*ACTION ITEM*
All lines from the one containing "Given: Open the View menu" through the last line below must be duplicated exactly, with nothing outside that span.

Stored records
======

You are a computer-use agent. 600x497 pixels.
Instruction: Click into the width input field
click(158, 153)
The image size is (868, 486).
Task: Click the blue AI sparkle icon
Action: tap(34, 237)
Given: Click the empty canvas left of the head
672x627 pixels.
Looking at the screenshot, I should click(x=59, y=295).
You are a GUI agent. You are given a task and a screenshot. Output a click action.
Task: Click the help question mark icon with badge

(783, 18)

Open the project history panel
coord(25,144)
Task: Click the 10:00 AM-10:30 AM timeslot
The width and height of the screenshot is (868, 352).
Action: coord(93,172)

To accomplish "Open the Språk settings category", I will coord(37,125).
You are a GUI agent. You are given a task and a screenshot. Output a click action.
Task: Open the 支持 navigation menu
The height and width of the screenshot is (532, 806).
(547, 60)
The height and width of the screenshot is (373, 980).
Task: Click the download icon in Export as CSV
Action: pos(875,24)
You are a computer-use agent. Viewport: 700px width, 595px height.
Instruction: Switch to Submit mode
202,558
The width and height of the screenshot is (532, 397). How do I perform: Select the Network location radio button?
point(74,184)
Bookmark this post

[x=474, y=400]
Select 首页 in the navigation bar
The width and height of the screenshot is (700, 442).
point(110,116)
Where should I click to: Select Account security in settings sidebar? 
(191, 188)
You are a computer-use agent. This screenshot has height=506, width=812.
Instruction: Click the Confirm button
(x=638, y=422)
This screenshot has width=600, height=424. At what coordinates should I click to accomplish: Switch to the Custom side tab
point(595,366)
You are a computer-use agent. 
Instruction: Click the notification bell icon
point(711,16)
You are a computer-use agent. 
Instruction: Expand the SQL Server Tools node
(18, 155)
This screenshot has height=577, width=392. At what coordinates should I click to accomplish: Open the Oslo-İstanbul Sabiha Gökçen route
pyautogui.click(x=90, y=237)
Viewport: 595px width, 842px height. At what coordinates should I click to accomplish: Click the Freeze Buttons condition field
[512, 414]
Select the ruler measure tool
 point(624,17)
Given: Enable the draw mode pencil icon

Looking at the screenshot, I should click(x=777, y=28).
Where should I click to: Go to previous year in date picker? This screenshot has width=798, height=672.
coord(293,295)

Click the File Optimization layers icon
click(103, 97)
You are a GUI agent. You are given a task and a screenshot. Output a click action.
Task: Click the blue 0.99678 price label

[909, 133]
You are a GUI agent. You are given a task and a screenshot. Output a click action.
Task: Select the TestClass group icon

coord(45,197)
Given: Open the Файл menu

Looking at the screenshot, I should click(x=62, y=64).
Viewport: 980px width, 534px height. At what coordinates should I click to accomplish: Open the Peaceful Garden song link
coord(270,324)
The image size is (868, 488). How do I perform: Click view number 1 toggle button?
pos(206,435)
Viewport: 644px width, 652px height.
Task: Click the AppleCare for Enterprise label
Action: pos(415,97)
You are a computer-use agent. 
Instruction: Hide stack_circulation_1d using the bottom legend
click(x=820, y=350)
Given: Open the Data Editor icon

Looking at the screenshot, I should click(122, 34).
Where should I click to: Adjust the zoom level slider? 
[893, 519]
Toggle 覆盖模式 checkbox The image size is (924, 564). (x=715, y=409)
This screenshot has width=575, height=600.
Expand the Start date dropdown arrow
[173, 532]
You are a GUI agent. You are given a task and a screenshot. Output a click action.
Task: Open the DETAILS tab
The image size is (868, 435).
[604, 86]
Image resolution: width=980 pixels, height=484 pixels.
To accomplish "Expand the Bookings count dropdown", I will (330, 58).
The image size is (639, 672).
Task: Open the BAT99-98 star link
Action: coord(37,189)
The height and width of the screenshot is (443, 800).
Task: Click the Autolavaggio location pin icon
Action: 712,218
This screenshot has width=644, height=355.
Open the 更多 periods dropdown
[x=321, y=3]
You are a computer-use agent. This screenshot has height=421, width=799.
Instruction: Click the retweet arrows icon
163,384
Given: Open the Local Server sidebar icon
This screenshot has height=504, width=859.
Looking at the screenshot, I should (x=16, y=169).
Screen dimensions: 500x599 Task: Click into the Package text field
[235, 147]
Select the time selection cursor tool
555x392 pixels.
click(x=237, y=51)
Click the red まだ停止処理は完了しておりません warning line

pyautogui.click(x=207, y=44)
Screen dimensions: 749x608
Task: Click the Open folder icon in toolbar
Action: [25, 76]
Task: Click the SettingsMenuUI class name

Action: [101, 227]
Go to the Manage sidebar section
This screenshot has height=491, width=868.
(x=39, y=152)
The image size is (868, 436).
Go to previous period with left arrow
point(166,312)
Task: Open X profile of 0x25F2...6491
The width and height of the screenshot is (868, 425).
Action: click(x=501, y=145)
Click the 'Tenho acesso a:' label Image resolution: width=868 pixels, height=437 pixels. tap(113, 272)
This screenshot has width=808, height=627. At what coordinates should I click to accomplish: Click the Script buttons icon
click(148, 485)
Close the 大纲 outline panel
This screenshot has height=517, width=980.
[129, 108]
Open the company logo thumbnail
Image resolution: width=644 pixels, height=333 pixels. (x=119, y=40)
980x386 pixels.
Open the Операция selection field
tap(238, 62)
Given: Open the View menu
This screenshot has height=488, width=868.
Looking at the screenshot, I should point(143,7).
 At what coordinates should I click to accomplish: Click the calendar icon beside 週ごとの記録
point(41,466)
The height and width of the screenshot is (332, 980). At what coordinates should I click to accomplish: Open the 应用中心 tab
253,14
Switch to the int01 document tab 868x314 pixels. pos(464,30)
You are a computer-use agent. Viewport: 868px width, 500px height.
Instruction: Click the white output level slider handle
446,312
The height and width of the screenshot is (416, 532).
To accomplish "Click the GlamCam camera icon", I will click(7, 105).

======

*PROBLEM SOLUTION*
Given: Open the View menu
This screenshot has height=488, width=868.
Looking at the screenshot, I should point(143,7).
 At what coordinates should I click to accomplish: Click the calendar icon beside 週ごとの記録
point(41,466)
The height and width of the screenshot is (332, 980). At what coordinates should I click to accomplish: Open the 应用中心 tab
253,14
Switch to the int01 document tab 868x314 pixels. pos(464,30)
You are a computer-use agent. Viewport: 868px width, 500px height.
Instruction: Click the white output level slider handle
446,312
The height and width of the screenshot is (416, 532).
To accomplish "Click the GlamCam camera icon", I will click(7, 105).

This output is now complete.